With the Top 10 lagers and ales of 2014 featuring products from the major brewers – the likes of AB InBev, Heineken, Molson Coors, Diageo and Miller Brands – how much is the beer landscape changing to match consumer habits? And how much of an impact are independent breweries making?
A lot has been spoken about Craft Beers over the past 18 months with the smaller scale breweries gathering a lot of attention. Since the 2002 Progressive Beer Duty legislation the number of UK breweries has risen to over 1400.
In the UK, Brewdog have grown from zero bars in 2007 and 1,050 HL brewed to 26 bars and 90,000 HL brewed in 2014. They are not the only ones - many other niche products are making waves in the beer market – Meantime and Brooklyn Lager to name a couple of our favourites.
But are the major breweries worried?
A number of them are shifting some of their focus on to this market.
Taking Diageo as an example, Guinness have released variants of their classic brand to tap into this growing market.
AB InBev are also expanding their product base with their acquisition of Seattle based Elysium Brewing.

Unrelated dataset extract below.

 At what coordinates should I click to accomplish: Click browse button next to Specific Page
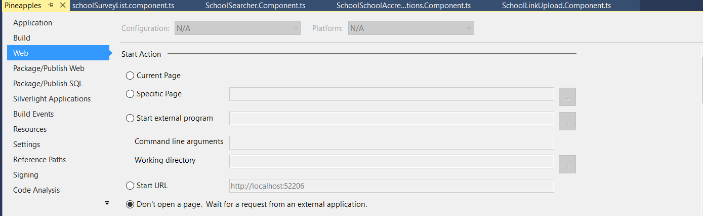tap(567, 97)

SABMiller are in the news this week with the biggest sign that large corporates recognise the impact of the smaller, independents with their acquisition of the Meantime Brewing Company.
From talking to people in the industry every day we are seeing brands place more and more emphasis on differentiating themselves from the competition and targeting their key demographics. This is perhaps why Peroni, a heavily targeted premium beer, saw a 15% increase in their 2014 profits.
There can be little doubt that consumer habits are changing and craft beer is reaping the rewards.
We would love to know if you agree - are the major brewers right to move into the market? And are 'craft beers' here to stay or will they become part of the mainstream?